Thomas Bernhard


Les apparences sont trompeuses | 2001

Texte français Edith Darnaud
Mise en scène Robert Cantarella assisté d'Isabelle Angotti
Dramaturgie Marie-Pia Bureau
Décor et images Philippe Quesne
Assistant scénographie Cyrille Gomez-Mathieu

avec Jacques Boudet et Emilien Tessier
et les musiciens Alexandre Meyer et Frédéric Minière

Je décide de mettre en scène ce texte de Thomas Bernhard. C’est une façon de faire connaître cet auteur pour une première saison qu’il s’agit de composer : se tenir au projet et penser au fait qu’il faut construire des chemins, des passages, dans les œuvres dramatiques du siècle pour appréhender et prendre plaisir au texte écrit aujourd’hui. Je regrette de ne pas l’avoir fait pour Beckett et pour Koltès. Installer des relais (Barthes dit si bien le devoir d’établir des relais, pour faciliter la circulation des savoirs). On me reproche de ne pas choisir avec une détermination artistique fondamentale un texte. Tu ne tiens pas à ce texte… il n’est pas nécessaire pour toi… c’est celui-là ou un autre. Je me commande ma propre recherche. Le travail de commande est une occasion de faire des sauts hors de ses préoccupations, de ses aménagements, de ses constructions. Je peux aussi choisir un texte pour le découvrir, le mettre à la surface d’une conscience commune et publique. L’énergie du plaisir de la découverte est la dramaturgie (on ne passe bien à l’autre que ce que l’on vient de découvrir).

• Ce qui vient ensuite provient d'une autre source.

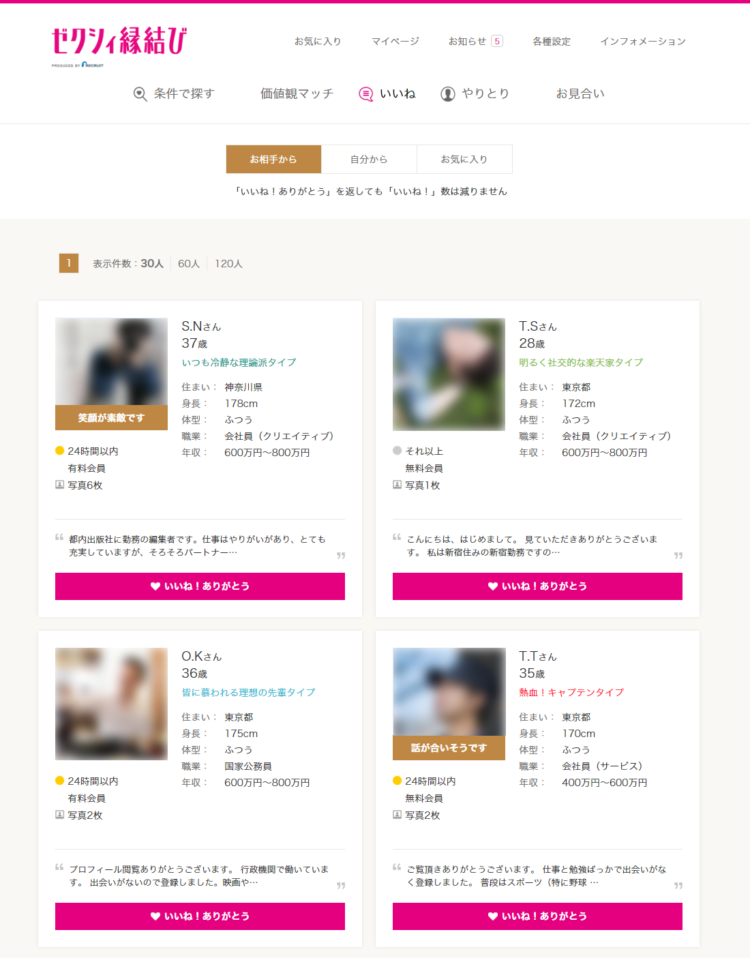Click the yellow online status dot for O.K

(60, 781)
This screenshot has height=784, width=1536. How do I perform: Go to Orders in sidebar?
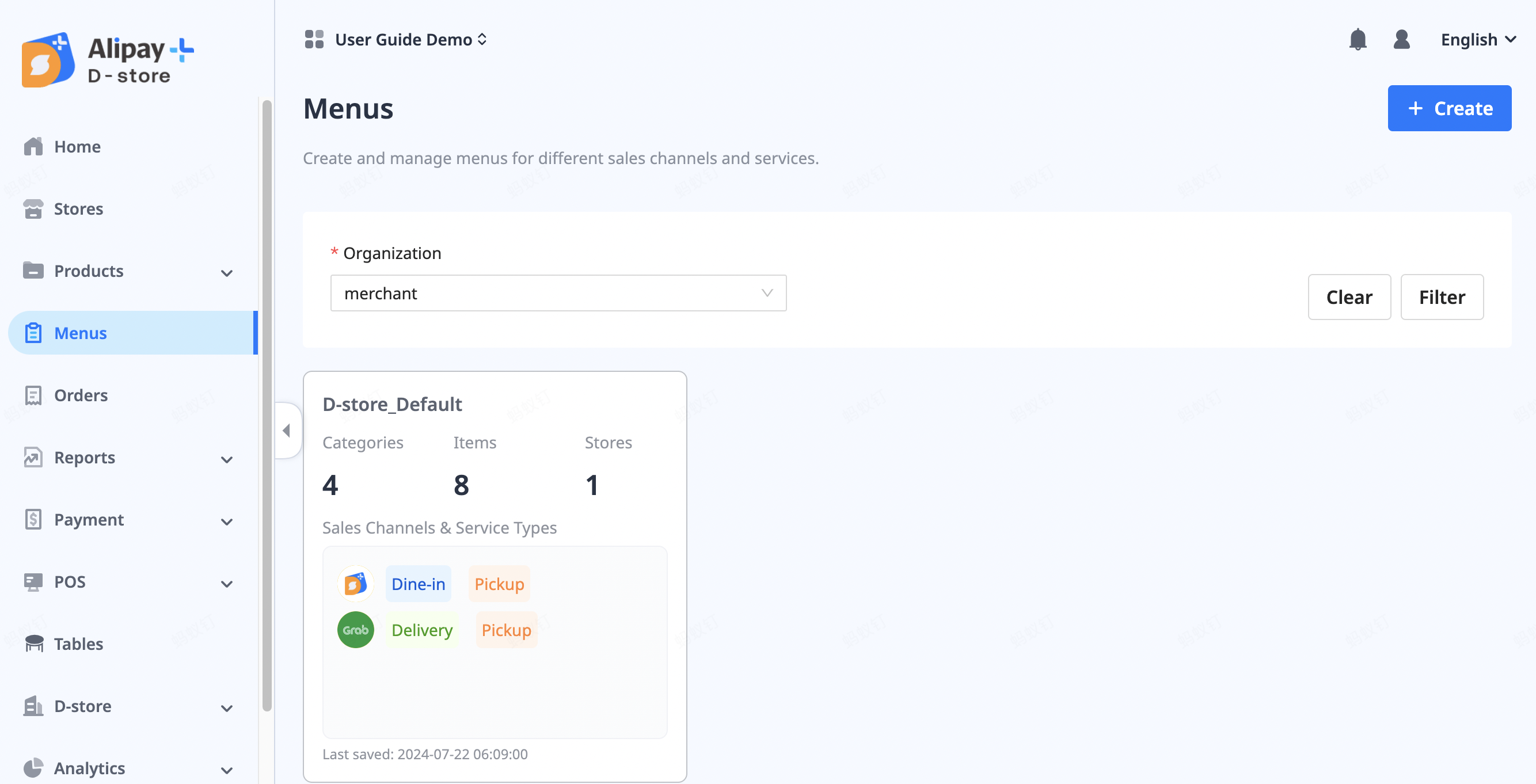coord(81,395)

Mettre en scène : fabrique de passages.

J’ai choisi cette pièce de Thomas Bernhard car elle parle de deux frères qui ont réduit le monde à leur infini dialogue. L’issue dans une parole qui écrit le monde en même temps qu’il passe, une façon de freiner l’écoulement, ou plutôt d’en sentir la consistance : une main dans le courant. Ils disent tout du temps et ainsi le sentent passer comme jamais autrement. Donc, je parle de moi.

Et puis la fréquentation de ces acteurs est essentielle à ce moment-là. Emilien Tessier et Jacques Boudet. Ils sont acteurs de théâtre pour le premier et aussi régulièrement de cinéma pour le second. J’aime imaginer qu’ils le deviendront pour les spectateurs. Il est difficile de ne pas vouloir que notre amour pour les acteurs envahisse la salle à venir. Je l’espère toujours.

Emilien Tessier en transe sur le fauteuil choisi par Philippe Quesne, le scénographe, se contorsionne et trouve une chorégraphie parfaite entre le dire et le faire. Cet acteur est exceptionnel, au-delà de toute tentative de description ou de cerne. Le monde le traverse et il nous oblige à le savoir par ce que son être en a reçu comme trace.